自宅で安全かつ効果的に実施できる検査のリストに、乳がんと卵巣がんの遺伝子スクリーニングが新たに加わるかもしれない。乳がんや卵巣がんのリスク上昇に関連する遺伝子の検査を自宅で行う際、通常は検査前および/または検査後に行われる遺伝カウンセリングを受けなくても、検査を受ける女性の心理的苦痛は増加しないことが、米ワシントン大学婦人科腫瘍学のElizabeth Swisher氏らの研究で示された。この研究結果は、米国臨床腫瘍学会のバーチャルミーティング(ASCO 2020、5月29~31日)で発表された。
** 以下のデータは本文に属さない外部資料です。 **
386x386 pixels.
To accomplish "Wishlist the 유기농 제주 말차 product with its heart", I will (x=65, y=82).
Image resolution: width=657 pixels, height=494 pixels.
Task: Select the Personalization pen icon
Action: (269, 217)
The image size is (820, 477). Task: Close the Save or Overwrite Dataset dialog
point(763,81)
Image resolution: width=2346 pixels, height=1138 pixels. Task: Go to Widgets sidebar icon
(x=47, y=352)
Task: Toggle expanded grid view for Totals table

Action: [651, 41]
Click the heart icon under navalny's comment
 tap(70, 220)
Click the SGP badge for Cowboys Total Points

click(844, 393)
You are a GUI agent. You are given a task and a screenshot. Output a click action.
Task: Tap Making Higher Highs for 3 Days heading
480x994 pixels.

 BRCA1やBRCA2などの遺伝子に見られる変異は、乳がんや卵巣がんの発症リスク増加に関連することが知られている。こうした遺伝子変異の有無は遺伝子検査で確認できるが、検査を受ける際には通常、検査前に遺伝カウンセリングを受ける必要があり、検査後にも再びカウンセリングを受けて検査結果を聞くことが多い。こうした中、自宅でのBRCA遺伝子検査を提供するサービスも数多く登場しているが、その全てがカウンセリングまで提供しているわけではない。

 今回の研究は、米国内50州の医療機関で登録された3,822人の女性(平均年齢44歳、88%が白人)を対象に実施された。いずれの対象者も乳がんまたは卵巣がんの家族歴があるか、遺伝子変異のある家族がいることが確認されていた。また、対象者は、検査に先立ってがんリスクの検査に関する教育ビデオを視聴した。Swisher氏らは対象者を、検査の前と後にそれぞれカウンセリングを受ける群、検査前または検査後のどちらかのカウンセリングをスキップする群、両方のカウンセリングをスキップする群の4群に分けた。遺伝子検査は、採取した唾液を用いて、乳がんや卵巣がんに関連する19個の遺伝子変異の有無について行われた。

 その結果、対象者の7.2%(173人)に乳がんまたは卵巣がんに関連する遺伝子変異のあることが判明した。検査から3カ月後に強い心理的苦痛を抱えていた女性の割合は18%(318人)で、苦痛の程度は遺伝子検査前後の両方のカウンセリングをスキップした群で最も低かったが、苦痛を抱えている人の割合に有意な群間差は認められなかった。また、不安や抑うつ、遺伝子検査を受けたことに対する後悔の念に関しても、カウンセリングを受けているか否かで程度の違いは認められなかった。